Istruzioni:
1. Nel racconto sull'incontro con il buddismo, in quale città si trovava la scuola elementare dove chi racconta sentì parlare per la prima volta di buddismo?
2. Scrivi il seguito del racconto sull'incontro con il buddismo, partendo subito dopo l'ultima frase.

Testo da leggere:

━━━

Un giorno del 1980, quando avevo il cuore spezzato e mi sentivo sola a Boudhanath, vicino a Kathmandu, una monaca tibetana spagnola mi salutò amichevolmente dallo stupa. È stato un punto di svolta nella mia vita.

È stato durante una lezione di geografia alla scuola elementare di Cambridge, in Inghilterra, che ho sentito parlare per la prima volta di buddismo. Avevamo imparato a conoscere i monaci in abiti color zafferano che non possedevano nulla, se non una ciotola che veniva riempita di cibo dai cittadini riconoscenti. Fui subito attratta da questo stile di vita.

Qualche anno dopo vidi un monaco in televisione che descriveva il buddismo. “È molto semplice”, disse, “cessa di fare del male, impara a fare del bene, purifica il cuore”. Mi sembrava l’essenza del cristianesimo senza le confusioni di fede e dogmi.

Dopo la scuola di teatro, nel 1968, mi sono unita a una compagnia di teatro sperimentale. Cantavamo l’Om sdraiati sul pavimento con le teste vicine. Cercavamo la verità nell’espressione e allenavamo corpo, voce e mente.

━━━

Materiale fornito:

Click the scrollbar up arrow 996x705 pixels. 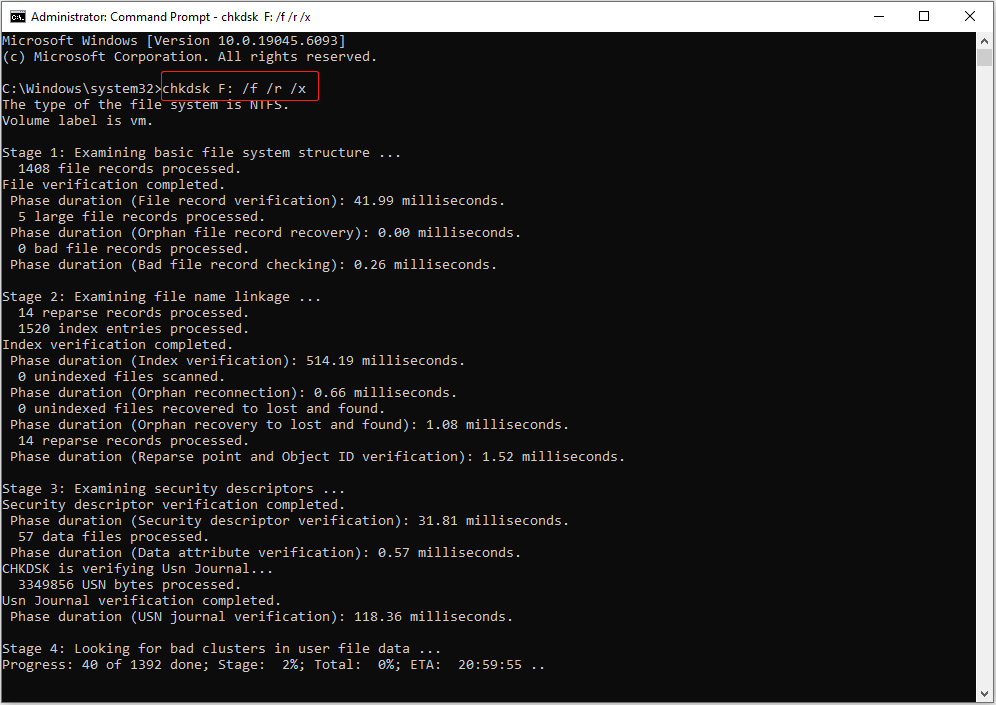click(984, 39)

━━━

Risposte:
1. A Cambridge, in Inghilterra.

2.
Ma alla fine degli anni ’70 la mia carriera e la mia vita sentimentale in Inghilterra erano diventate stagnanti. Avrei mai amato di nuovo, avrei mai lavorato di nuovo in teatro? Le mie ambizioni più alte e i miei eroi sembravano in qualche modo vuoti, e forse si trattava di amarezza, ma non avevo nessuna dolce meta.

Seguii l’Uomo dei Dadi, poi l’I Ching, lessi Gurjieff e Alistair Crowley e praticai lo yoga. Una volta ho fatto un sogno vivido di luce chiara, il contrario estatico di un incubo. Un ritiro di meditazione con amici dell’ordine buddista occidentale fu istruttivo ma non attraente.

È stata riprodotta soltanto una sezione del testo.